Several African American and Black British playwrights have engaged in the past 25 years with material from the Victorian past. If issues of slavery and segregation have been at the forefront, aligning theatre to neo-Victorian and neo-Slavery narratives, Black playwrights have also engaged with specific figures from the long 19th century. Tiziana Morosetti’s paper will consider recent Black British plays that specifically engage with the Victorian past and will compare them to two Nigerian examples that display similar engagement. The paper will argue these examples, while displaying a closer focus on African history and overall different aesthetics, complement the vision of Black British playwrights by commenting on, and proposing counter-narratives to, the relation between Black cultures and white British power during the reign of Victoria.

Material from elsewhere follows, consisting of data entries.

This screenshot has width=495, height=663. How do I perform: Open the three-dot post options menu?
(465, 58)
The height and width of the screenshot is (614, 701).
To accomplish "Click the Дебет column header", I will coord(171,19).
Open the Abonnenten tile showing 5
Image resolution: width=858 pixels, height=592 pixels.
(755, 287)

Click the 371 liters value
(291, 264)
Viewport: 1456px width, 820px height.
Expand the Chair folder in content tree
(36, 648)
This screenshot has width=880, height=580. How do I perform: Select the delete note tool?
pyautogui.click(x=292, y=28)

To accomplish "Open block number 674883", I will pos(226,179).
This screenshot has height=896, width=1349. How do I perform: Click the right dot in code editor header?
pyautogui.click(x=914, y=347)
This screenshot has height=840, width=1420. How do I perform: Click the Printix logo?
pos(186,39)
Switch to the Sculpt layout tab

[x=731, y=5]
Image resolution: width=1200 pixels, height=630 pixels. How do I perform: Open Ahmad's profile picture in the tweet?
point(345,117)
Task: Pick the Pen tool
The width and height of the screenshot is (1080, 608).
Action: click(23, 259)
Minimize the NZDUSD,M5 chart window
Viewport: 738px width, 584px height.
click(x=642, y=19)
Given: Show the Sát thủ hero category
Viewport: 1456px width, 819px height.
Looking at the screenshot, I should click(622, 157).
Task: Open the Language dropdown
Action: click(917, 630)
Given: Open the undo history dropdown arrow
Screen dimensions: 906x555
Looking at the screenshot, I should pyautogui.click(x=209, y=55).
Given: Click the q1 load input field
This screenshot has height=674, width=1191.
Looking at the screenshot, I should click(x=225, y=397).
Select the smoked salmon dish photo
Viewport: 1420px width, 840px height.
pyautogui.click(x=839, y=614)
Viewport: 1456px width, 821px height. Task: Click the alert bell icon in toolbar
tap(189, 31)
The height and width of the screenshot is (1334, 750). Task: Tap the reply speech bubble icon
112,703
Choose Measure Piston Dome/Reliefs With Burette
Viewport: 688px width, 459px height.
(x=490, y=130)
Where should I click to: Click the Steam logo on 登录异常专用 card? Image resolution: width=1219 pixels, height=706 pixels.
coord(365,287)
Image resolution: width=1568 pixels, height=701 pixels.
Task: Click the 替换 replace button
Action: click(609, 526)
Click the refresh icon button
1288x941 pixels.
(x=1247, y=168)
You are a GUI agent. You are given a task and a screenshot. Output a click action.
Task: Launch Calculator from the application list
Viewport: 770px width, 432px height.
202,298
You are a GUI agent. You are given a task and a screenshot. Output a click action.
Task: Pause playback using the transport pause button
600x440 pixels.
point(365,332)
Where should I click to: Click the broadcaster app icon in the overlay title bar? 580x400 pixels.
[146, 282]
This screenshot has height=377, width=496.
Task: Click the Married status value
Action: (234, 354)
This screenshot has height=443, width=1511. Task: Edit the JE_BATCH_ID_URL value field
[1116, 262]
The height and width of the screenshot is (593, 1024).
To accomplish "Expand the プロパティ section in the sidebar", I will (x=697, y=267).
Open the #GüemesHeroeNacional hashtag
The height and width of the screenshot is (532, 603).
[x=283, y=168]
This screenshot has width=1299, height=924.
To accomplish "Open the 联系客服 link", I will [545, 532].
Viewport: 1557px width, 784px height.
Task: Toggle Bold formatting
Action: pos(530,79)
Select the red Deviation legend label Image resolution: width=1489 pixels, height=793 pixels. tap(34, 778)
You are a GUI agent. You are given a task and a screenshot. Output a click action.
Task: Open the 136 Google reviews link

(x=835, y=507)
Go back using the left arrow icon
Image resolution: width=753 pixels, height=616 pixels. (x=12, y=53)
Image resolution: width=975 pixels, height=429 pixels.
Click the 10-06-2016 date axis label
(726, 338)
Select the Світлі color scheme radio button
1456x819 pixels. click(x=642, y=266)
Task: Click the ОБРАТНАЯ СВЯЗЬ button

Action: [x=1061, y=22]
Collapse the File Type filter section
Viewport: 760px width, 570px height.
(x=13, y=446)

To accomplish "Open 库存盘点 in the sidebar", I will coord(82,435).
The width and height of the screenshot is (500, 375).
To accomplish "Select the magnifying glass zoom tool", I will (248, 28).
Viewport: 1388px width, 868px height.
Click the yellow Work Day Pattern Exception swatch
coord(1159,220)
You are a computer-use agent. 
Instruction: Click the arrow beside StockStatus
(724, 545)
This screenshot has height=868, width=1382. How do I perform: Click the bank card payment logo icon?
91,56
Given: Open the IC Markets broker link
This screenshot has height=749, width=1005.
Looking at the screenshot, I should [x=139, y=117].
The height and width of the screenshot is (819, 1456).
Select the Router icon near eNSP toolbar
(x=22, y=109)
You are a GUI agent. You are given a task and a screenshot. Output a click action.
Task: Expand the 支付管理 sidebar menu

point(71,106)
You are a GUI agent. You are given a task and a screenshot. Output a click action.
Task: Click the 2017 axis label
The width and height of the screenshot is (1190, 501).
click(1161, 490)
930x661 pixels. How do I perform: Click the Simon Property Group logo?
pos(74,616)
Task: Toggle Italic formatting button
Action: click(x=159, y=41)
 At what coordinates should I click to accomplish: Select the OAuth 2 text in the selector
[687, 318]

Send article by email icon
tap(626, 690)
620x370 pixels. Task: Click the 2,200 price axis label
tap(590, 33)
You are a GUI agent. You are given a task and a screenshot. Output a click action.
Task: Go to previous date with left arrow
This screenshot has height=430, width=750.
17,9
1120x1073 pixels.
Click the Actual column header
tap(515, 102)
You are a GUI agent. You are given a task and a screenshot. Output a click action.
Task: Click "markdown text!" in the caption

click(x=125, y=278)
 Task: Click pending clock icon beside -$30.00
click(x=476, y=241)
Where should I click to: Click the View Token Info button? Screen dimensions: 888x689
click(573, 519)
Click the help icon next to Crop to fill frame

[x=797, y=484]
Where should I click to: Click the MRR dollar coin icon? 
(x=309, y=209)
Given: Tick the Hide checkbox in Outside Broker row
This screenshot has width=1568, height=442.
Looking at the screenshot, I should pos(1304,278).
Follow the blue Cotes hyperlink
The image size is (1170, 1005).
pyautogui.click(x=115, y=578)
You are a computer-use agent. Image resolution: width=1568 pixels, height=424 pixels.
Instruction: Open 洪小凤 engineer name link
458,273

The talk will be chaired by Lynette Goddard.

Read more and book.

 

26 May 2022. Refracted from the Canon: The Transmuted Form of Europe’s Ambassador to Africa

A talk by Sola Adeyemi

Gbádo, a warrior masquerade from Imesi-Ile, Yorubaland

In this presentation, Sola Adeyemi will explore the idea of tragedy from the perspective of Yoruba culture, framing this exploration from the refracted premise of classical European canon and how the meaning of tragedy has been altered to become part of the arsenal of anticolonial agency as deployed to the consecrated ritual space of the Yoruba people of West Africa. Focusing on the re-reading – or re-interpretation – of Shakespeare’s The Tragedy of Hamlet, Prince of Denmark and Euripides’ Bacchae, the talk aims to show that the process of re-interpreting the essence of the canonical god in the new space of Yoruba culture, or of translating the attributes with a new understanding and awareness, is more dialectical and more interwoven than the historical or anthropological process of re-working canonical texts by African writers.

The talk will be chaired by Samuel Kasula.